INSTRUCTIONS FOR THE TASK |
Copy out all the entries below with "beszámolók" swapped for "jelentések" wherever it appears, leaving everything else untouched.

DATA IN THIS EXERCISE |
— BEGIN —

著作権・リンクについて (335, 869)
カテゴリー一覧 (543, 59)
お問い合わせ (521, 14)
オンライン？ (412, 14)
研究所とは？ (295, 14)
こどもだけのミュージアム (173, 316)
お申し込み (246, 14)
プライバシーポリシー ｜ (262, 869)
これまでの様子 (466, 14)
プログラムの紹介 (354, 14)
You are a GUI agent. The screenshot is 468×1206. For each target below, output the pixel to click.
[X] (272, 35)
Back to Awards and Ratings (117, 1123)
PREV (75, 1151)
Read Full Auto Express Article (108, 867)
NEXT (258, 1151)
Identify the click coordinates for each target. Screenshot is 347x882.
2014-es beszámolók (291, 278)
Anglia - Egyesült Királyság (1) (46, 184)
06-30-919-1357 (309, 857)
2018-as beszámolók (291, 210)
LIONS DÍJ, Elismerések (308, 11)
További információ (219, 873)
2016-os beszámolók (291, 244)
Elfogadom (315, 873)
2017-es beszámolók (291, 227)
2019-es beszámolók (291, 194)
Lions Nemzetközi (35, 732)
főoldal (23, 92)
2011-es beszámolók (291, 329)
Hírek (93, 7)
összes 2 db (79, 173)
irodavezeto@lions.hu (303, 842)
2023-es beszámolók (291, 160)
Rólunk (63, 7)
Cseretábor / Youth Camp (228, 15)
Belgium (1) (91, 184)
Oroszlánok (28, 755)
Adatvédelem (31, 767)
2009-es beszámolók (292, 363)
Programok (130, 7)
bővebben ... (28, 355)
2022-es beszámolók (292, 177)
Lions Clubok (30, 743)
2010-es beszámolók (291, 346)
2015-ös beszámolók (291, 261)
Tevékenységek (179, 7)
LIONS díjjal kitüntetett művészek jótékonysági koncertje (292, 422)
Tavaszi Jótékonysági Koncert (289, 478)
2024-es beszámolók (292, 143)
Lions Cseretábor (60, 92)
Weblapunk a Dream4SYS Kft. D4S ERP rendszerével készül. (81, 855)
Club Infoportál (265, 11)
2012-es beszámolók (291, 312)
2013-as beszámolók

— END —

EXPECTED OUTPUT |
著作権・リンクについて (335, 869)
カテゴリー一覧 (543, 59)
お問い合わせ (521, 14)
オンライン？ (412, 14)
研究所とは？ (295, 14)
こどもだけのミュージアム (173, 316)
お申し込み (246, 14)
プライバシーポリシー ｜ (262, 869)
これまでの様子 (466, 14)
プログラムの紹介 (354, 14)
You are a GUI agent. The screenshot is 468×1206. For each target below, output the pixel to click.
[X] (272, 35)
Back to Awards and Ratings (117, 1123)
PREV (75, 1151)
Read Full Auto Express Article (108, 867)
NEXT (258, 1151)
Identify the click coordinates for each target. Screenshot is 347x882.
2014-es jelentések (291, 278)
Anglia - Egyesült Királyság (1) (46, 184)
06-30-919-1357 (309, 857)
2018-as jelentések (291, 210)
LIONS DÍJ, Elismerések (308, 11)
További információ (219, 873)
2016-os jelentések (291, 244)
Elfogadom (315, 873)
2017-es jelentések (291, 227)
2019-es jelentések (291, 194)
Lions Nemzetközi (35, 732)
főoldal (23, 92)
2011-es jelentések (291, 329)
Hírek (93, 7)
összes 2 db (79, 173)
irodavezeto@lions.hu (303, 842)
2023-es jelentések (291, 160)
Rólunk (63, 7)
Cseretábor / Youth Camp (228, 15)
Belgium (1) (91, 184)
Oroszlánok (28, 755)
Adatvédelem (31, 767)
2009-es jelentések (292, 363)
Programok (130, 7)
bővebben ... (28, 355)
2022-es jelentések (292, 177)
Lions Clubok (30, 743)
2010-es jelentések (291, 346)
2015-ös jelentések (291, 261)
Tevékenységek (179, 7)
LIONS díjjal kitüntetett művészek jótékonysági koncertje (292, 422)
Tavaszi Jótékonysági Koncert (289, 478)
2024-es jelentések (292, 143)
Lions Cseretábor (60, 92)
Weblapunk a Dream4SYS Kft. D4S ERP rendszerével készül. (81, 855)
Club Infoportál (265, 11)
2012-es jelentések (291, 312)
2013-as jelentések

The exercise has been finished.